(Entries for locating words and elements)
....
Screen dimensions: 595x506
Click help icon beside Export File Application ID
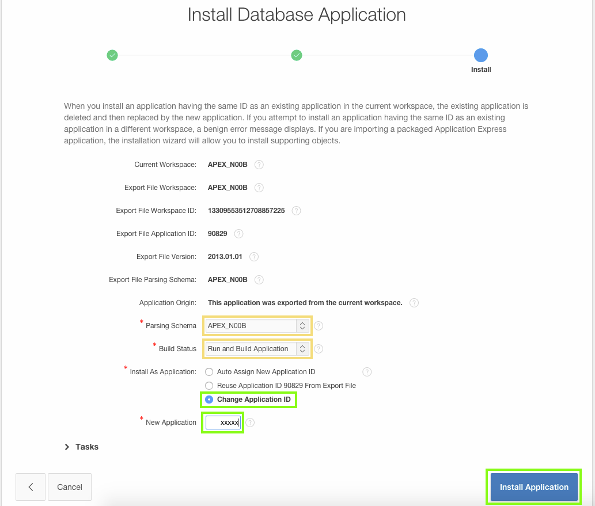[240, 234]
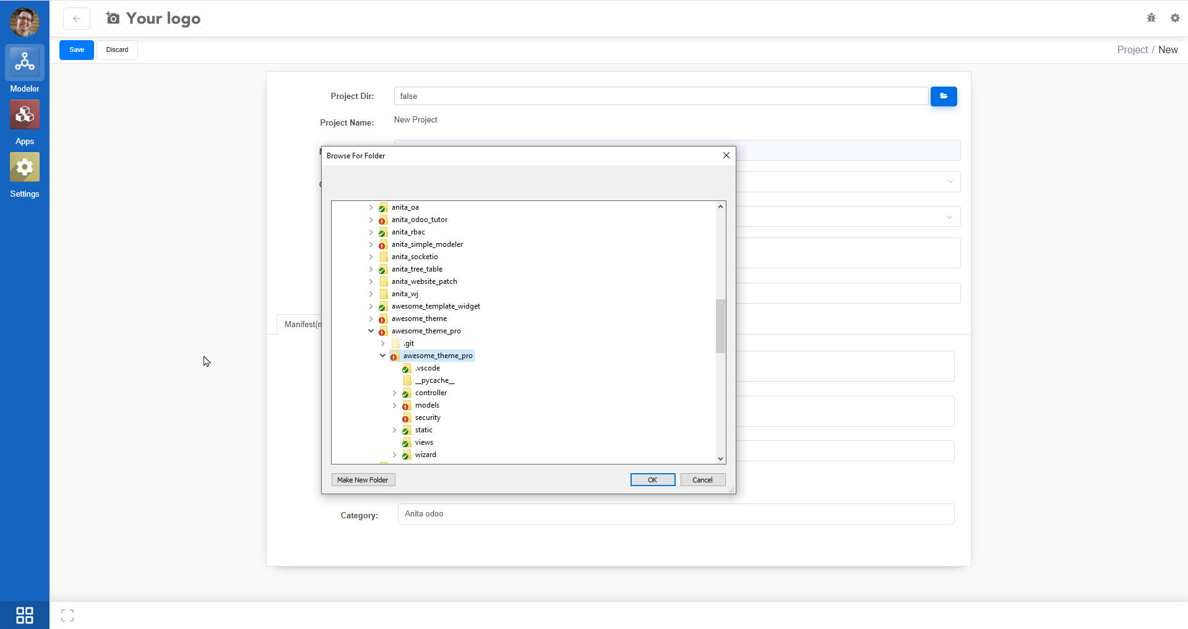Click the debug bug icon

coord(1151,18)
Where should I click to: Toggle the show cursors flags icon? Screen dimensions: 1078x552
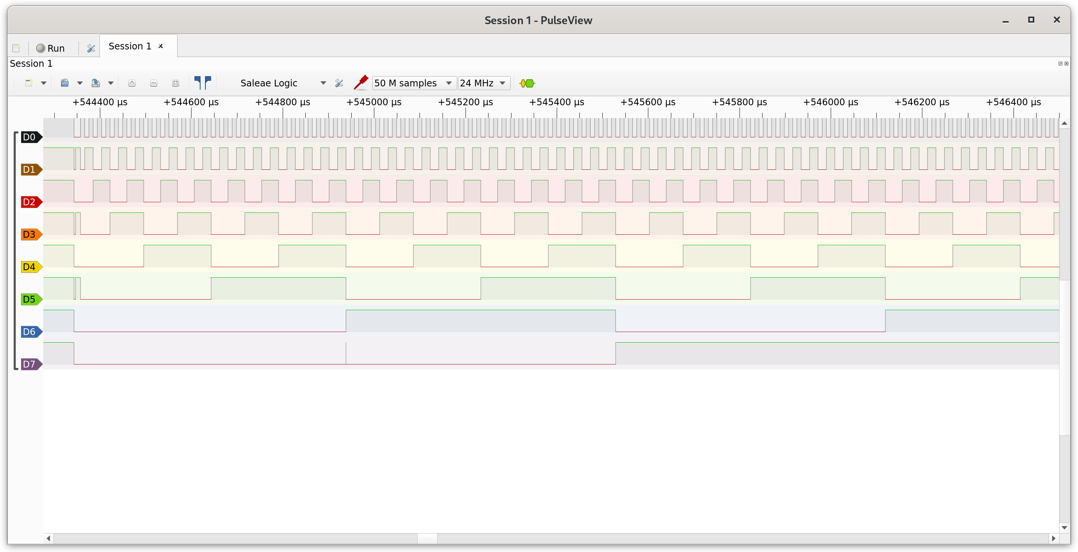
....
Copy each row above word for word, omitting the pictures.

_FINISHED TASK:_
Screen dimensions: 595x506
Click help icon beside Export File Application ID
[240, 234]
Click the debug bug icon

coord(1151,18)
Where should I click to: Toggle the show cursors flags icon? Screen dimensions: 1078x552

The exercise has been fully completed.